Down With fcmp: Conditional Moves For Branchless Math

Although it’s often considered one of the dustier branches of C++, the ?: ternary operator can sometimes compile to code that actually runs much faster than the equivalent if/else. Some compilers translate it directly to a hardware operation called a conditional move which allows the compiler to select between two values without having to perform any comparison or branch operations. As I’ll show below, in some cases, particularly where floating point numbers are involved, this can result in really significant performance gains.

The Slow Tree Is Full Of Branches

In opcode parlance, any instruction that causes the CPU to skip from one instruction to another is called a branch. If the jump occurs based on some condition being met, like in an if ( x == y ) { doSomething() ; } block, it’s called a conditional branch: in this case, the program branches to either run doSomething() or not depending on the result of a “compare x to y” operation.

Supplied material:
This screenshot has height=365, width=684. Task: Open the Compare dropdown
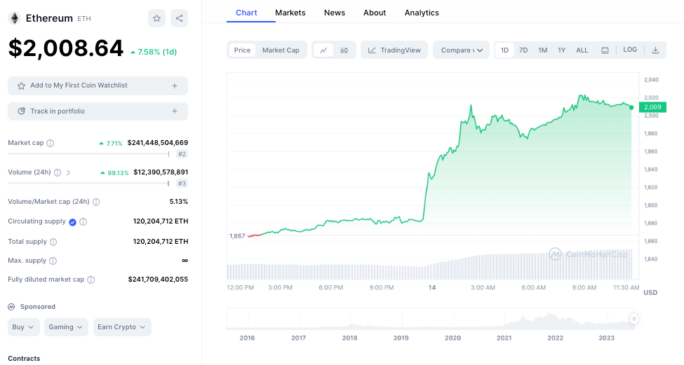pyautogui.click(x=461, y=50)
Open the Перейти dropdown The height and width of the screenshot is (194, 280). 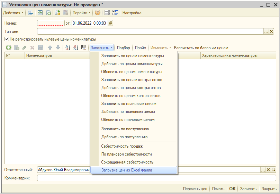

List of tasks:
a) According to the conditional-move article, why can the ?: ternary operator sometimes run much faster than the equivalent if/else? Answer in one to three sentences.
b) Go on with the conditional-move article from its last sentence.

Expected responses:
a) Some compilers translate the ternary operator directly into a hardware operation called a conditional move. This lets the compiler select between two values without performing any comparison or branch operations.

b)
For various reasons, a branch instruction can be pretty slow to execute. The important one here is that modern CPUs process their instructions in many steps along a pipeline. Like parts moving along a conveyor belt in a factory, a CPU have as many as eighty program instructions in flight at once, each of them being processed a little bit more at each of the eighty steps along the assembly line until it is finished and the final results written back to memory.

When a conditional branch instruction executes, the CPU can’t know which instructions are supposed to come after the branch on the assembly line. Usually instructions are executed in sequence, so that opcode #1000 is followed by #1001 and that by #1002 and so on, but if #1002 turns out to be a branch to instruction #2000, then any work the processor might have done on instructions #1003-#1010 at earlier stages in the pipeline has to be thrown away. Modern CPUs and compilers have gotten quite good at mitigating this effect through branch prediction but in some cases, particularly involving floating-point numbers, branch prediction may be impossible in a way that causes the entire assembly line to be cleared out and restarted.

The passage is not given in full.